(RECORDS FOR THE EXERCISE begins)
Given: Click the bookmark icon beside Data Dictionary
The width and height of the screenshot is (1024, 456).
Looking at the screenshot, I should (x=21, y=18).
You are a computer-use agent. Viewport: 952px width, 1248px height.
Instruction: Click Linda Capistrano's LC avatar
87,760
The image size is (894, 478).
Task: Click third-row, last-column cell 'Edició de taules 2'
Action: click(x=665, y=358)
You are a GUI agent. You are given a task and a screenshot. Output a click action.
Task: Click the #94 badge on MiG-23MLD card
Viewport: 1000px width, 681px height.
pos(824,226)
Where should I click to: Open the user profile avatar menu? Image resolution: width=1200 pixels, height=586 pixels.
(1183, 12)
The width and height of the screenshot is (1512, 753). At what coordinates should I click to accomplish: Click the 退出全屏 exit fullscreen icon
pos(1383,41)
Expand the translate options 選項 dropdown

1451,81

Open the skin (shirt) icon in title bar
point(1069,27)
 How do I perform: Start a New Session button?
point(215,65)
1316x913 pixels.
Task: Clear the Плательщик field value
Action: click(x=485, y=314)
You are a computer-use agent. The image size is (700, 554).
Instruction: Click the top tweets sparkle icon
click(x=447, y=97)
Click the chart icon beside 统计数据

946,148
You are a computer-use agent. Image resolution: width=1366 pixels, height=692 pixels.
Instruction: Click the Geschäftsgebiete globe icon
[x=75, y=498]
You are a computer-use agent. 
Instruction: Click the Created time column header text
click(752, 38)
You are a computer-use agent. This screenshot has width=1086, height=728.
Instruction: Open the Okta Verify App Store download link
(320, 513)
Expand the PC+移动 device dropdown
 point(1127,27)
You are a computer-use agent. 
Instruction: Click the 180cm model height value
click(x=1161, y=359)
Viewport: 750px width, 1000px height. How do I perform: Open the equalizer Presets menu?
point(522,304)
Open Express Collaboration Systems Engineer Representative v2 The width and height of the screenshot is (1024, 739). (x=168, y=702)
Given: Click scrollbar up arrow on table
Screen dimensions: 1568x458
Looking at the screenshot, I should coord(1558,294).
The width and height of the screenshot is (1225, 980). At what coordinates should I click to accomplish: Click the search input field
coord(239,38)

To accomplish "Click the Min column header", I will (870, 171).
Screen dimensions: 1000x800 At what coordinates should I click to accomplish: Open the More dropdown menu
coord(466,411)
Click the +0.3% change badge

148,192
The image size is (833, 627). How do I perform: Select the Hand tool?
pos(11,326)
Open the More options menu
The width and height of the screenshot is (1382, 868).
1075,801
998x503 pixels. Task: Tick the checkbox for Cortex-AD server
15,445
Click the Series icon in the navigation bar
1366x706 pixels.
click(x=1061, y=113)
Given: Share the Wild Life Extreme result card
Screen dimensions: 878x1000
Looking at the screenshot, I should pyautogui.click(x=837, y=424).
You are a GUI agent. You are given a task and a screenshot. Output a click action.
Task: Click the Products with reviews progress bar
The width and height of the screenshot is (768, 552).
(RECORDS FOR THE EXERCISE ends)
> EXERCISE DETAILS: Of all the entries above, repeat only the lines from the line that has "The width and height of the screenshot is (1512, 753)." to the line that has "You are a computer-use agent. Image", both lines included, exactly.

> EXERCISE RESULT:
The width and height of the screenshot is (1512, 753). At what coordinates should I click to accomplish: Click the 退出全屏 exit fullscreen icon
pos(1383,41)
Expand the translate options 選項 dropdown

1451,81

Open the skin (shirt) icon in title bar
point(1069,27)
 How do I perform: Start a New Session button?
point(215,65)
1316x913 pixels.
Task: Clear the Плательщик field value
Action: click(x=485, y=314)
You are a computer-use agent. The image size is (700, 554).
Instruction: Click the top tweets sparkle icon
click(x=447, y=97)
Click the chart icon beside 统计数据

946,148
You are a computer-use agent. Image resolution: width=1366 pixels, height=692 pixels.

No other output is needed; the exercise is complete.